Spike-triggered averages of membrane potential trajectories within single neurons represent a mixture of the probability/amplitude-time course of both excitatory and inhibitory synaptic events, as well as the intrinsic membrane properties of the recorded neuron. To separate these components, we performed simultaneous recordings of nearby neurons of the same type (i.e., fast-spiking–fast-spiking or pyramidal–pyramidal) with one cell in current-clamp mode, and the second voltage clamped to a membrane potential that reveals either EPSCs or IPSCs (Fig. 6B). Since synaptic currents are correlated in nearby neurons (Fig. 5), this procedure allows us to use the synaptic events in one cell as a proxy for the likely occurrence of synaptic events in the other cell.
Performing a spike-triggered average of the synaptic events in a nearby neuron (Fig. 6B) revealed that action potentials in a pyramidal cell are preceded by a sudden decrease in inhibitory current in a neighboring pyramidal neuron (Fig. 6C; n = 16).

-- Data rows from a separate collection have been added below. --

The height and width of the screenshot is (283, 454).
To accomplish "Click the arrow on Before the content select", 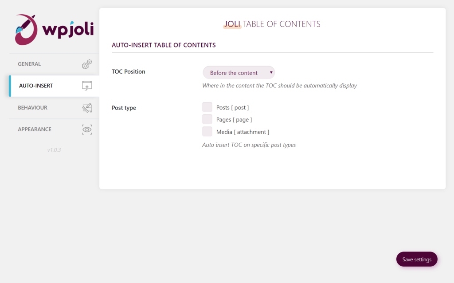I will [270, 72].
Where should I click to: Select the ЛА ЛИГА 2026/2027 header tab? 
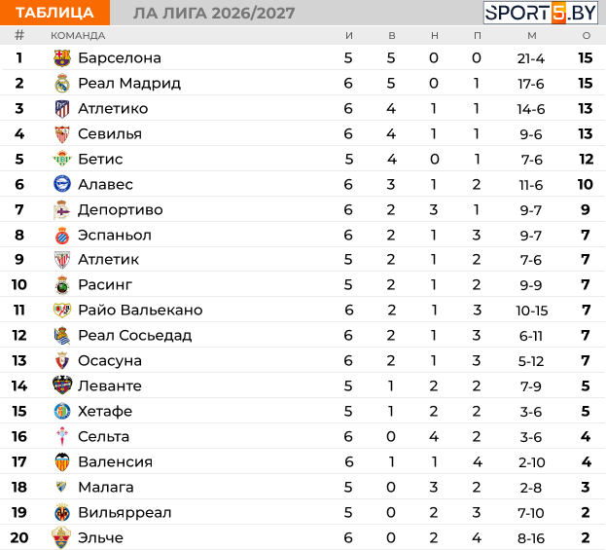[x=214, y=14]
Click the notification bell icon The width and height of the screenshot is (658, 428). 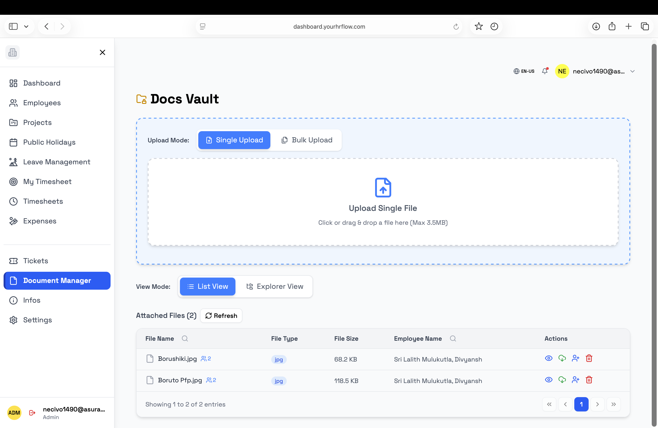(x=545, y=71)
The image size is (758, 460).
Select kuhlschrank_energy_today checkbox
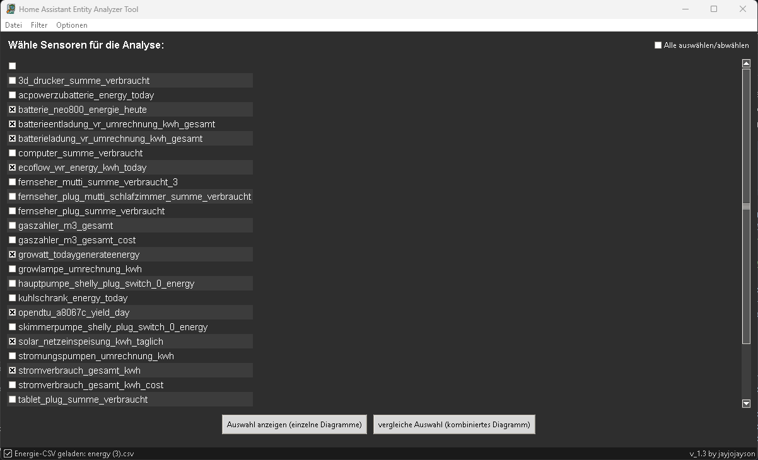tap(12, 298)
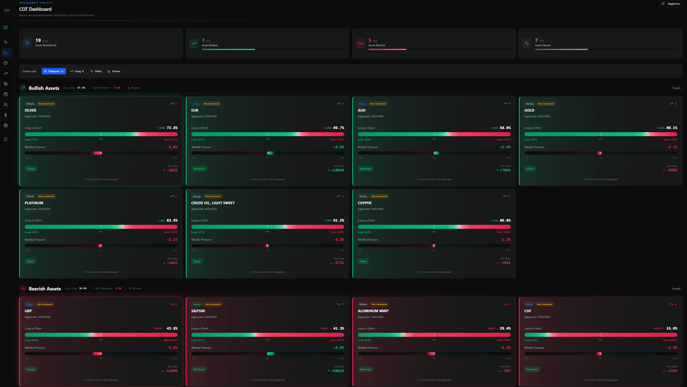The image size is (687, 387).
Task: Sort assets by Long %
Action: [77, 71]
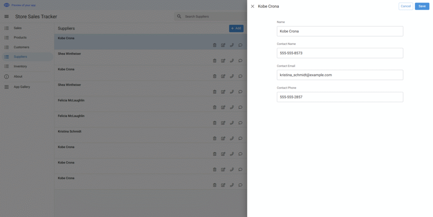Go to Products in sidebar
Screen dimensions: 433x217
click(x=20, y=38)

Following the generation of an action potential, the inhibitory current increased, and then returned to baseline (Fig. 6C). Performing the same experiment in pairs of fast-spiking interneurons revealed a similar decrease, followed by a rapid increase in inhibitory current around spike initiation in a nearby cell (Fig. 6D; n = 15). These observations suggest that synchronized inhibition provides a brief window of opportunity for spiking that is common to both pyramidal and fast-spiking neurons.

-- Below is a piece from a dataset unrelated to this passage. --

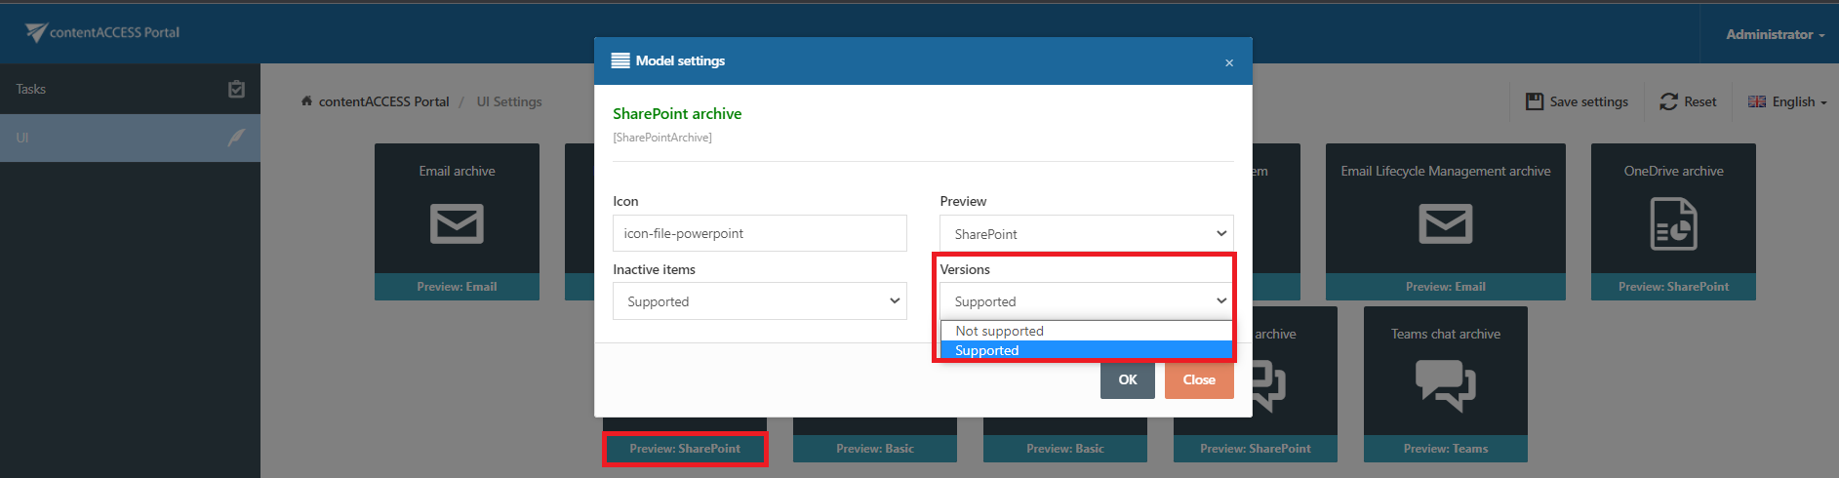
Task: Open the English language selector
Action: coord(1787,101)
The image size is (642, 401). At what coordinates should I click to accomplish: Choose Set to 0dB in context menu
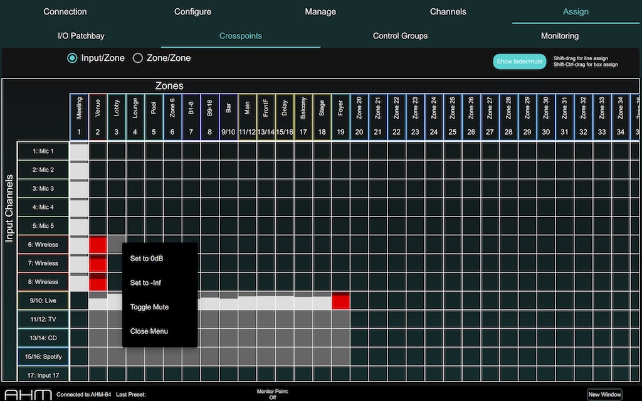(x=147, y=259)
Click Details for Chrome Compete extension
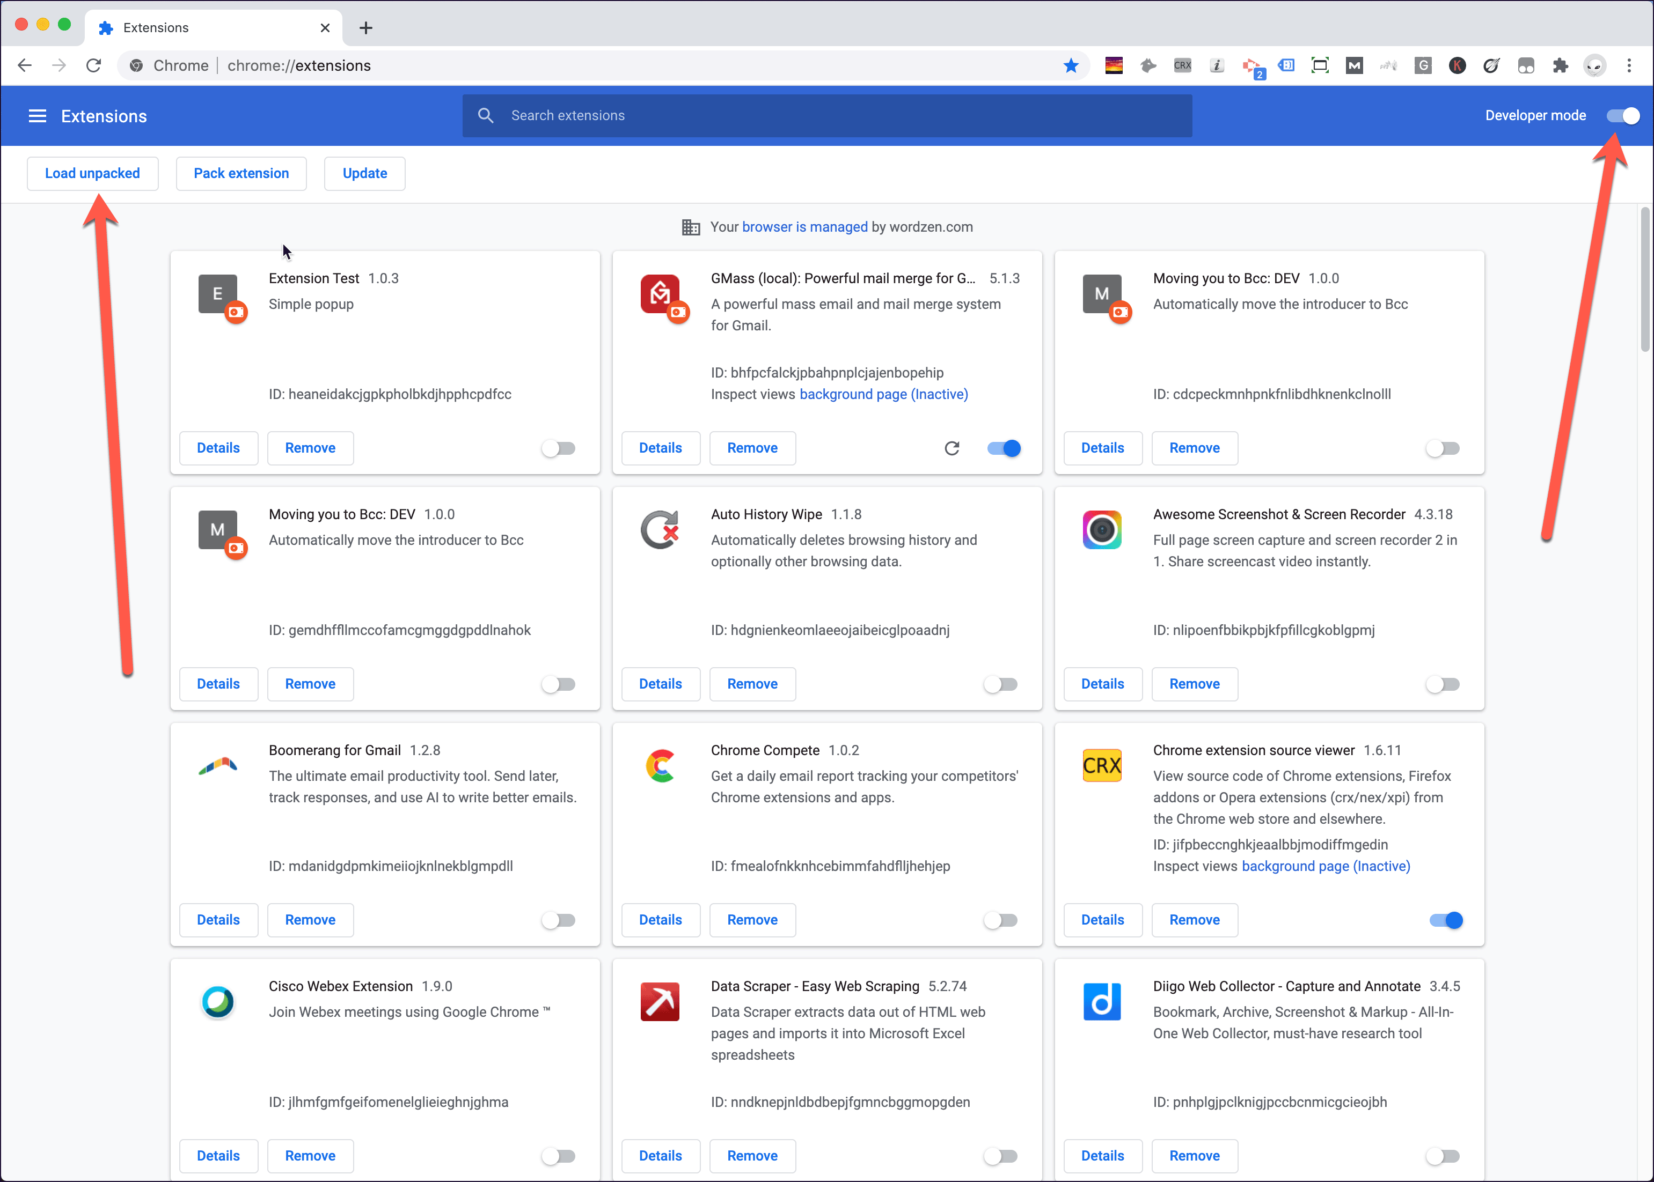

The spike-triggered average of excitatory currents in a nearby pyramidal cell revealed a relatively small inward current initiated a few milliseconds before spike onset (Fig. 6C; n = 11). In contrast to pyramidal cells, fast-spiking neurons exhibited a strong and rapid increase in excitatory current in a neighboring cell just before spike initiation (Fig. 6D; n = 22). This excitatory current increased and decreased rapidly over a few milliseconds, exhibiting a temporally precise peak centered on the time of spike initiation in the nearby interneuron. We extrapolated (linearly) the measured spike-triggered EPSCs and IPSCs to their predicted amplitude during the Up state (−60 mV; Fig. 6E,F). This extrapolated data suggest that spiking in fast-spiking interneurons is dominated by the arrival of a sharp, large EPSC, with more modest inhibitory currents decreasing just prior to action potential generation, and then increasing rapidly following action potential generation. It must be remembered, however, that these events represent the average common synaptic input, and do not reveal the cycle-by-cycle synaptic events in individual neurons (Fig. 6A). The low correlation of EPSCs arriving in nearby pyramidal cells (Fig. 5), for example, will underestimate the individual EPSC amplitudes leading to spike generation in these neurons. Indeed, as the PSCs in one fast-spiking neuron become more and more similar to those in a neighboring neuron, the amplitude of the spike-triggered average of the synaptic current also increased significantly (Fig. 6G,H). For EPSCs, this correlation was r = 0.88 (p < 0.0001) and for IPSCs the correlation was r = 0.69 (p = 0.0097). Extrapolating the predicted value of the spike-triggered average EPSC amplitude for a perfectly correlated pair of fast-spiking interneurons (Fig. 6G) yields a peak amplitude of ∼100 pA at −60 mV. The extrapolated average IPSC amplitude preceding an action potential in a fast-spiking neuron is ∼10 pA at −60 mV. These results indicate that spike generation in fast-spiking interneurons is associated with significant, rapid changes in excitatory and inhibitory synaptic currents.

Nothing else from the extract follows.